_DATA EXCERPTS_.
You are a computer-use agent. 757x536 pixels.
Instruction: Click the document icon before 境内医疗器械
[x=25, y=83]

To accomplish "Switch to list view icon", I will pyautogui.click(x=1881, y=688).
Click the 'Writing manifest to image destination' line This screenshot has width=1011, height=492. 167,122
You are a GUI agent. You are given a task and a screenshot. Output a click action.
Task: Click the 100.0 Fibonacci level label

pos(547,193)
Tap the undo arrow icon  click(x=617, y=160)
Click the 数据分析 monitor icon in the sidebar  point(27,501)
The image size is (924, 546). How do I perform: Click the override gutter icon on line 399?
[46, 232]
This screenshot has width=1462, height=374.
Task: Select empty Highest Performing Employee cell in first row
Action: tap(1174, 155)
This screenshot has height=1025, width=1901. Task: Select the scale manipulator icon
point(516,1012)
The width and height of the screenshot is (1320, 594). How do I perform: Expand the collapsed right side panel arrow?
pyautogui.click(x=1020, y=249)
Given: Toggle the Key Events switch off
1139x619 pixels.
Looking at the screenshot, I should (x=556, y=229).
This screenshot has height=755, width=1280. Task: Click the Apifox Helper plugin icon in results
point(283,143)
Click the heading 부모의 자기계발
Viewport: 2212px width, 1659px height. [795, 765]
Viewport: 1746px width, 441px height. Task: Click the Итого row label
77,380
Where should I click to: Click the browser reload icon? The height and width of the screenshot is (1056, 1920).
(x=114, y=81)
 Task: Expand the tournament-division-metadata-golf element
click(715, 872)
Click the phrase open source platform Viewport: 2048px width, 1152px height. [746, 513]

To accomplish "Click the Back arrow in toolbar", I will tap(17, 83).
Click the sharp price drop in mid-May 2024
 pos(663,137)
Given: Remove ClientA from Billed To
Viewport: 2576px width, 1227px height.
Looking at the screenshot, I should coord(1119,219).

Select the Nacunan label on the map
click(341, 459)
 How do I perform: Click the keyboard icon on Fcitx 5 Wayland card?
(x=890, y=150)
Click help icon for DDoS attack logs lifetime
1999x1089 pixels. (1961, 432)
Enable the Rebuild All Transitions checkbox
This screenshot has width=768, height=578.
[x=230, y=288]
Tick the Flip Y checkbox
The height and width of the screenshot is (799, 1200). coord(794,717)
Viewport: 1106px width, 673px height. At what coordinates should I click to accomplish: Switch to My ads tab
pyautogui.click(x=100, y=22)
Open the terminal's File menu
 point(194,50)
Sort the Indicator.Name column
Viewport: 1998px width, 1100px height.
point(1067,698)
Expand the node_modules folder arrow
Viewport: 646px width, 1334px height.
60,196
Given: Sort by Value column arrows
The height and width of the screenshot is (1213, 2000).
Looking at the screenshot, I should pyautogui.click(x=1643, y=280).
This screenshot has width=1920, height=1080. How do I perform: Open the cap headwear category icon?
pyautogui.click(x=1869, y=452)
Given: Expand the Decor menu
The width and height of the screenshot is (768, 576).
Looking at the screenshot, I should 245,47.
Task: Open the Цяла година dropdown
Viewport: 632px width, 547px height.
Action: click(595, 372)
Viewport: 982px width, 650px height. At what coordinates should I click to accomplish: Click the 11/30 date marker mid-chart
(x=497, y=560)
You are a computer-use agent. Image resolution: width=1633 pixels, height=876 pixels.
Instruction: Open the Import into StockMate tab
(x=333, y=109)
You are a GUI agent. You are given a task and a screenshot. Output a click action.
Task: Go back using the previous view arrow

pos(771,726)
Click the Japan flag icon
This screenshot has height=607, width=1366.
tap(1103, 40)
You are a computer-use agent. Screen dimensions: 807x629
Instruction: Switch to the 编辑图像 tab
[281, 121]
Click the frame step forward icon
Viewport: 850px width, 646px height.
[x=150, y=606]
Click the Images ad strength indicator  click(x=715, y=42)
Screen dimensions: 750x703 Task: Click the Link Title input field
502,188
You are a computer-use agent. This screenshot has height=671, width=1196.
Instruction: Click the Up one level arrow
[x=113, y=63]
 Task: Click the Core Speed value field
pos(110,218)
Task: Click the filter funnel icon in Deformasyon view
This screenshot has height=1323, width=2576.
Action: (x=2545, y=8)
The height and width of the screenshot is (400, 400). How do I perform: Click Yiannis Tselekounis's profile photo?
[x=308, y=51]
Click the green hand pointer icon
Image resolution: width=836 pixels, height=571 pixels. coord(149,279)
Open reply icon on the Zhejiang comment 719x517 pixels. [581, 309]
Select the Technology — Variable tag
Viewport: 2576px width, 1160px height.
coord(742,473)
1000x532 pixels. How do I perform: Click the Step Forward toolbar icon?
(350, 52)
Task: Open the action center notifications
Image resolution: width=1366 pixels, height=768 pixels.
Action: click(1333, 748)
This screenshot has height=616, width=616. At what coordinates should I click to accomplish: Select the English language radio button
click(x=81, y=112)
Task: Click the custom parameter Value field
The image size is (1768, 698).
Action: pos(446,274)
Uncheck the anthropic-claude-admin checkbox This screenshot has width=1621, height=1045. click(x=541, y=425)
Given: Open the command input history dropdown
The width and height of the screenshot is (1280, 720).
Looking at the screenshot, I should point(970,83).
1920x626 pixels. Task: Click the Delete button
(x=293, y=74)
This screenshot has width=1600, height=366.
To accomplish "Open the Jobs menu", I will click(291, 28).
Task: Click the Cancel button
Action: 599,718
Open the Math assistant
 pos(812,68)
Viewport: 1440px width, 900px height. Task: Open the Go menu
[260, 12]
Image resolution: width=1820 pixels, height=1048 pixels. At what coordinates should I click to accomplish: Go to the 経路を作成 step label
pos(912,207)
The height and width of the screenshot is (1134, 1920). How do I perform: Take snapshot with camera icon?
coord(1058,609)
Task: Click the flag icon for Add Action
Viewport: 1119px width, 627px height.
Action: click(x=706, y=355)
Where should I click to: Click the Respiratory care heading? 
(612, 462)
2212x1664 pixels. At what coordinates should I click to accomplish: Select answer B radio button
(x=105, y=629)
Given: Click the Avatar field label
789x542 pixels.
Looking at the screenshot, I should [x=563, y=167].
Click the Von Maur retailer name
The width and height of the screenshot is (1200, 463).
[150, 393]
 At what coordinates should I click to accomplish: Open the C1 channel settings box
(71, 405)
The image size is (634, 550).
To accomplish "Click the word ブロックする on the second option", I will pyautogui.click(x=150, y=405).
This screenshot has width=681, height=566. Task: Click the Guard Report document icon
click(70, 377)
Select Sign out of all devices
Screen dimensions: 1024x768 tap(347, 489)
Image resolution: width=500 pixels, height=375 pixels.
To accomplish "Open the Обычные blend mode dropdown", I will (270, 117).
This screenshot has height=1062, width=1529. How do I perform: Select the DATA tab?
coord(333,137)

_WHAT YOU HAVE TO DO_.
Please copy all of the material above word for word, keeping every line unchanged and in its original order.

_CORRECT RESULT_.
You are a computer-use agent. 757x536 pixels.
Instruction: Click the document icon before 境内医疗器械
[x=25, y=83]

To accomplish "Switch to list view icon", I will pyautogui.click(x=1881, y=688).
Click the 'Writing manifest to image destination' line This screenshot has width=1011, height=492. 167,122
You are a GUI agent. You are given a task and a screenshot. Output a click action.
Task: Click the 100.0 Fibonacci level label

pos(547,193)
Tap the undo arrow icon  click(x=617, y=160)
Click the 数据分析 monitor icon in the sidebar  point(27,501)
The image size is (924, 546). How do I perform: Click the override gutter icon on line 399?
[46, 232]
This screenshot has width=1462, height=374.
Task: Select empty Highest Performing Employee cell in first row
Action: tap(1174, 155)
This screenshot has height=1025, width=1901. Task: Select the scale manipulator icon
point(516,1012)
The width and height of the screenshot is (1320, 594). How do I perform: Expand the collapsed right side panel arrow?
pyautogui.click(x=1020, y=249)
Given: Toggle the Key Events switch off
1139x619 pixels.
Looking at the screenshot, I should (x=556, y=229).
This screenshot has height=755, width=1280. Task: Click the Apifox Helper plugin icon in results
point(283,143)
Click the heading 부모의 자기계발
Viewport: 2212px width, 1659px height. [795, 765]
Viewport: 1746px width, 441px height. Task: Click the Итого row label
77,380
Where should I click to: Click the browser reload icon? The height and width of the screenshot is (1056, 1920).
(x=114, y=81)
 Task: Expand the tournament-division-metadata-golf element
click(715, 872)
Click the phrase open source platform Viewport: 2048px width, 1152px height. [746, 513]

To accomplish "Click the Back arrow in toolbar", I will tap(17, 83).
Click the sharp price drop in mid-May 2024
 pos(663,137)
Given: Remove ClientA from Billed To
Viewport: 2576px width, 1227px height.
Looking at the screenshot, I should coord(1119,219).

Select the Nacunan label on the map
click(341, 459)
 How do I perform: Click the keyboard icon on Fcitx 5 Wayland card?
(x=890, y=150)
Click help icon for DDoS attack logs lifetime
1999x1089 pixels. (1961, 432)
Enable the Rebuild All Transitions checkbox
This screenshot has width=768, height=578.
[x=230, y=288]
Tick the Flip Y checkbox
The height and width of the screenshot is (799, 1200). coord(794,717)
Viewport: 1106px width, 673px height. At what coordinates should I click to accomplish: Switch to My ads tab
pyautogui.click(x=100, y=22)
Open the terminal's File menu
 point(194,50)
Sort the Indicator.Name column
Viewport: 1998px width, 1100px height.
point(1067,698)
Expand the node_modules folder arrow
Viewport: 646px width, 1334px height.
60,196
Given: Sort by Value column arrows
The height and width of the screenshot is (1213, 2000).
Looking at the screenshot, I should pyautogui.click(x=1643, y=280).
This screenshot has width=1920, height=1080. How do I perform: Open the cap headwear category icon?
pyautogui.click(x=1869, y=452)
Given: Expand the Decor menu
The width and height of the screenshot is (768, 576).
Looking at the screenshot, I should 245,47.
Task: Open the Цяла година dropdown
Viewport: 632px width, 547px height.
Action: click(595, 372)
Viewport: 982px width, 650px height. At what coordinates should I click to accomplish: Click the 11/30 date marker mid-chart
(x=497, y=560)
You are a computer-use agent. Image resolution: width=1633 pixels, height=876 pixels.
Instruction: Open the Import into StockMate tab
(x=333, y=109)
You are a GUI agent. You are given a task and a screenshot. Output a click action.
Task: Go back using the previous view arrow

pos(771,726)
Click the Japan flag icon
This screenshot has height=607, width=1366.
tap(1103, 40)
You are a computer-use agent. Screen dimensions: 807x629
Instruction: Switch to the 编辑图像 tab
[281, 121]
Click the frame step forward icon
Viewport: 850px width, 646px height.
[x=150, y=606]
Click the Images ad strength indicator  click(x=715, y=42)
Screen dimensions: 750x703 Task: Click the Link Title input field
502,188
You are a computer-use agent. This screenshot has height=671, width=1196.
Instruction: Click the Up one level arrow
[x=113, y=63]
 Task: Click the Core Speed value field
pos(110,218)
Task: Click the filter funnel icon in Deformasyon view
This screenshot has height=1323, width=2576.
Action: (x=2545, y=8)
The height and width of the screenshot is (400, 400). How do I perform: Click Yiannis Tselekounis's profile photo?
[x=308, y=51]
Click the green hand pointer icon
Image resolution: width=836 pixels, height=571 pixels. coord(149,279)
Open reply icon on the Zhejiang comment 719x517 pixels. [581, 309]
Select the Technology — Variable tag
Viewport: 2576px width, 1160px height.
coord(742,473)
1000x532 pixels. How do I perform: Click the Step Forward toolbar icon?
(350, 52)
Task: Open the action center notifications
Image resolution: width=1366 pixels, height=768 pixels.
Action: click(1333, 748)
This screenshot has height=616, width=616. At what coordinates should I click to accomplish: Select the English language radio button
click(x=81, y=112)
Task: Click the custom parameter Value field
The image size is (1768, 698).
Action: pos(446,274)
Uncheck the anthropic-claude-admin checkbox This screenshot has width=1621, height=1045. click(x=541, y=425)
Given: Open the command input history dropdown
The width and height of the screenshot is (1280, 720).
Looking at the screenshot, I should point(970,83).
1920x626 pixels. Task: Click the Delete button
(x=293, y=74)
This screenshot has width=1600, height=366.
To accomplish "Open the Jobs menu", I will click(291, 28).
Task: Click the Cancel button
Action: 599,718
Open the Math assistant
 pos(812,68)
Viewport: 1440px width, 900px height. Task: Open the Go menu
[260, 12]
Image resolution: width=1820 pixels, height=1048 pixels. At what coordinates should I click to accomplish: Go to the 経路を作成 step label
pos(912,207)
The height and width of the screenshot is (1134, 1920). How do I perform: Take snapshot with camera icon?
coord(1058,609)
Task: Click the flag icon for Add Action
Viewport: 1119px width, 627px height.
Action: click(x=706, y=355)
Where should I click to: Click the Respiratory care heading? 
(612, 462)
2212x1664 pixels. At what coordinates should I click to accomplish: Select answer B radio button
(x=105, y=629)
Given: Click the Avatar field label
789x542 pixels.
Looking at the screenshot, I should [x=563, y=167].
Click the Von Maur retailer name
The width and height of the screenshot is (1200, 463).
[150, 393]
 At what coordinates should I click to accomplish: Open the C1 channel settings box
(71, 405)
The image size is (634, 550).
To accomplish "Click the word ブロックする on the second option", I will pyautogui.click(x=150, y=405).
This screenshot has width=681, height=566. Task: Click the Guard Report document icon
click(70, 377)
Select Sign out of all devices
Screen dimensions: 1024x768 tap(347, 489)
Image resolution: width=500 pixels, height=375 pixels.
To accomplish "Open the Обычные blend mode dropdown", I will (270, 117).
This screenshot has height=1062, width=1529. How do I perform: Select the DATA tab?
coord(333,137)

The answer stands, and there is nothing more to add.